SOURCE EXTRACT:
· · · ·

Even if it is your piece of land, in our culture you do not cut down someone’s crops. You allow them to harvest their crops. There was white Rhodesian behaviour where they would cut down the crops and kill cattle belonging to the villagers. We have addressed all these matters in our report but we must move quickly to get blending and the business going so that we can fully compensate our people.  However, never again should we allow the Rhodesian era behavior.

  1. MATIBE: Deputy Prime Minister, you said it is now mandatory for 5% blending but have you got enough facility to blend for the whole country?

PROF. MUTAMBARA: That is one of the things that took us a bit of time. What we call the logistics of blending. Yes, we have solved that problem.  The fuel coming through the pipeline can be blended at Msasa where we put mechanisms and systems to allow for blending. We have also put mechanism systems in Mutare Feruka to blend there, blend in Beitbridge and also in Plumtree. Yes, that has been sorted out. We now have the capacity to blend 5% of our fuel in Harare, at Feruka, Beitbridge and Plumtree. That was one of the elements of the work to be done before we could fully adopt our mandatory blending.

The last piece now is to get that joint venture or that agreement with the company so that we can blend. Hopefully, if it works out well, we will look at what happens in the market and we can move up to 10% which is better economics. By 2015 we are targeting 15%. You are very correct in asking that question. We must make sure the logistics for blending are in place and there will be no fuel shortages because we cannot efficiently blend. We have tried to address that matter and I am sure we shall overcome.

  1. NYAMUDEZA: The villagers in Chisumbanje have lost income for almost four years. Are they going to be compensated for all those years?

PROF. MUTAMBARA: As we are busy debating and discussing

the shareholding structure that is one of the issues we are looking at. When you take land away from villagers, you are taking away their social capital. You are taking away their spiritual capital and you can hardly put a number to that. It is priceless. It means a generation has lost land and so have future generations thereafter. What we are trying to do in determining our assets as State, we are saying the land is ours. We must put a number to our land. We are saying the land was part of the social capital of our people. The land was part of the spiritual capital of our people, put a cash value to that. That is an aspect we will bring to the table.

We are also talking about our intellectual property. The designs about Chisumbanje were done by Government. There is a lot of planning done by Government. Why do we not put a cash value to that? We are also saying when we give you mandatory blending, that is a commercial instrument, which is worth money. Why do we not put a number to that as our contribution to assets? Anyway, we are going to try and put a cash value to that.

· · · ·

SUPPLIED INFORMATION:
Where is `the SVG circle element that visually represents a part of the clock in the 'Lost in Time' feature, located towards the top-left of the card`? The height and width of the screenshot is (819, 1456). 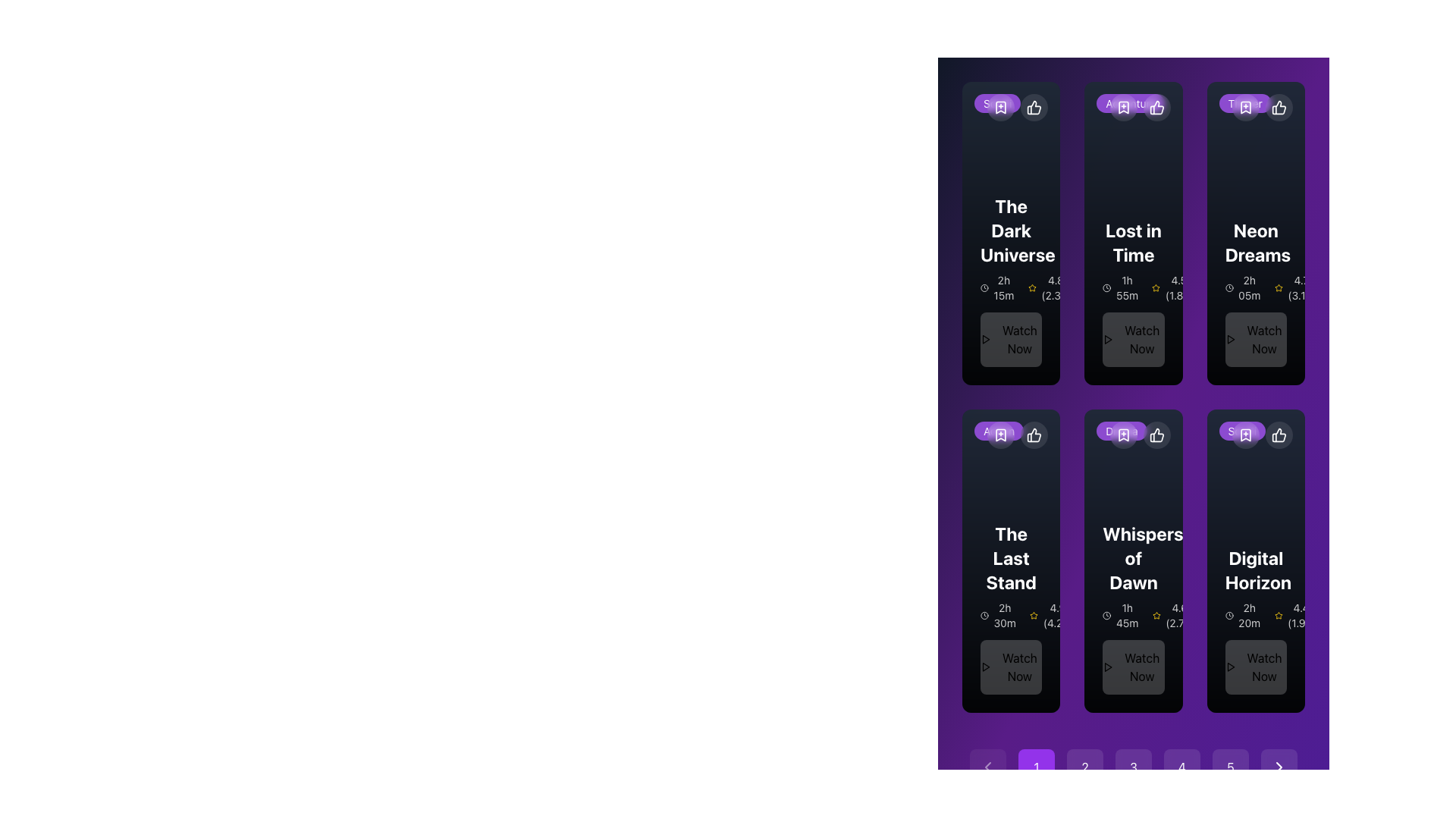 the SVG circle element that visually represents a part of the clock in the 'Lost in Time' feature, located towards the top-left of the card is located at coordinates (1106, 288).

· · · ·

REQUIRED WORK:
In the exchange on fuel blending, what blending percentage is targeted by 2015?

WORKED ANSWER:
15%